How To Properly Serialize API Responses in NestJS

How To Properly Serialize API Responses in NestJS

Imagine you have a public endpoint to get information about a stored user in your database. Of course you don't want to include the user's password. How to serialize the HTTP response to exclude the user's password from the response? If you think you know how to do it, please hang around because I will show you an approach better than the documentation's recommendation. To answer this question, let's recap what happens when we make an HTTP request to some endpoint in NestJS.

Assuming we are using TypeORM, when a request comes to an endpoint like users/1, NestJS will use the Repository to create an instance of the User Entity class. Then when we return that instance, NestJS automatically converts the instance object to JSON.

The Documentation's Solution

The official NestJS documentation recommends we add the @Exclude() decorator on the User's Entity in order to exclude the properties from the response when NestJS creates the instance from the User Entity

This method works fine, but the downside to it is that it will be excluded from every response. What if we want to exclude the password or any other property from the responses of only specific endpoints, like when you have a permission system where some roles have access to more properties than other roles? This method won't work.

My Approach: Creating a Serializing Interceptor

The way I do it is more inclusive and general as follows:

  1. Create an interceptor

  2. Use a function called plainToInstance from the class-transformer package to convert the incoming data to a pre-defined DTO where unwanted properties are excluded

  3. Return that serialized object to the user.

Here is how to implement it:

/* 
 src/interceptors/serialize.interceptor.ts 
*/
import {
  Injectable,
  NestInterceptor,
  ExecutionContext,
  CallHandler,
} from '@nestjs/common';
import { plainToInstance } from 'class-transformer';
import { Observable } from 'rxjs';
import { map } from 'rxjs/operators';
import { UserDto } from 'src/users/dtos/User.dto';

@Injectable()
export class SerializeInterceptor implements NestInterceptor {
  intercept(context: ExecutionContext, next: CallHandler): Observable<any> {
    return next.handle().pipe(
      map((data: any) => {
        console.log(data) // UserEntity
        // Transforms the user's instance coming from the Repository
        // to an instance of the User DTO
        const serializedData = plainToInstance(UserDto, data, {
          excludeExtraneousValues: true,
        });
        console.log(serializedData) // UserDto
        return serializedData; // JSON
      }),
    );
  }
}

And here is the User DTO where we can implement any serialization logic on the DTO's properties:

// src/users/dtos/User.dto
import { Expose } from 'class-transformer';

export class UserDto {
  @Expose()
  id: number;

  @Expose()
  email: string;
}

Now the interceptor can be used normally like described in the documentation to do its job:

@UseInterceptors(SerializeInterceptor)
@Controller('users')
export class UsersController {
    // Different endpoints
}

But there is one issue here. Our interceptor works only with a specific DTO. We need to find a way to customize it to work with any DTO. How to achieve that?

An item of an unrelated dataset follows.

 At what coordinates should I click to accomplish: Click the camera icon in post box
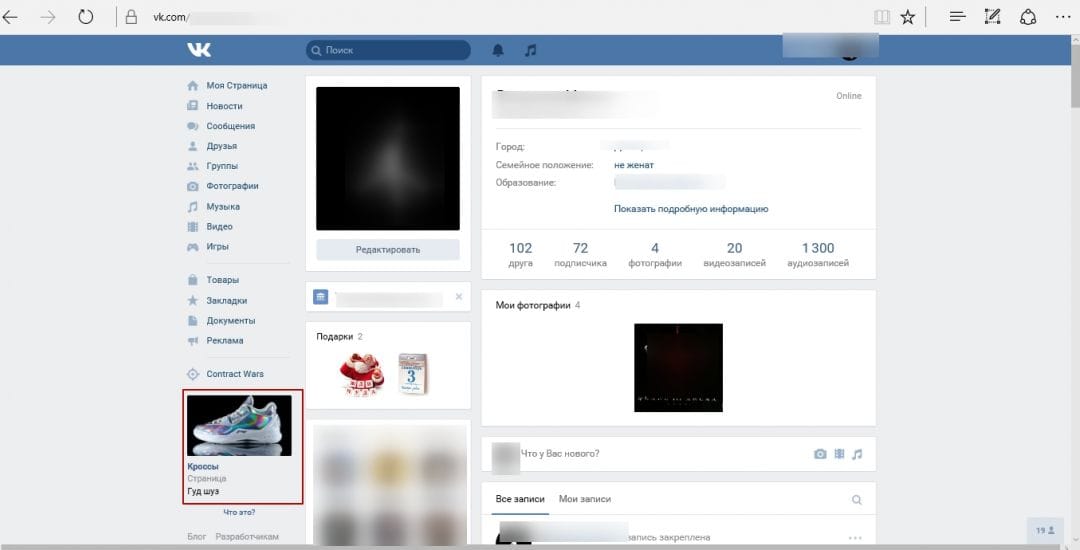820,454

Customizable Interceptor for Different DTOs

To make it reusable, we simply define a constructor method to accept any DTO like this:

import {
  NestInterceptor,
  ExecutionContext,
  CallHandler,
  UseInterceptors,
} from '@nestjs/common';
import { plainToInstance } from 'class-transformer';
import { Observable } from 'rxjs';
import { map } from 'rxjs/operators';
import { UserDto } from 'src/users/dtos/User.dto';

interface ClassConstructor<T = any> {
  new (...args: any[]): T;
}

export class SerializeInterceptor implements NestInterceptor {
  constructor(private dto: ClassConstructor) {}

  intercept(context: ExecutionContext, next: CallHandler): Observable<any> {
    return next.handle().pipe(
      map((data: any) => {
        const serializedData = plainToInstance(this.dto, data, {
          excludeExtraneousValues: true,
        });
        console.log(serializedData);
        return serializedData;
      }),
    );
  }
}

Now we can define it like this:

@UseInterceptors(new SerializeInterceptor(dto))
@Controller('users')
export class UsersController {
    // Different endpoints
}
💡
Please note here we remove the @Injectable() decorator because NestJS will think that the dto argument is a dependency to be injected while it's just an interface to define how the interceptor should be defined.

To take the customization of the interceptor to the next level, we can define a custom decorator, which is simply a function, instead of just a custom interceptor:

interface ClassConstructor<T = any> {
  new (...args: any[]): T;
}

export function Serialize(dto: ClassConstructor) {
  return UseInterceptors(new SerializeInterceptor(dto));
}

And now we can use it in our controllers like this:

@Serialize(UserDto)
@Controller('users')
export class UsersController {
    // Different endpoints
}

That's it! Now we have a customized serialization interceptor that works with any DTO where we can define different serialization logic for different routes instead of adopting the fixed approach of defining the @Exclude() decorator inside the entity class.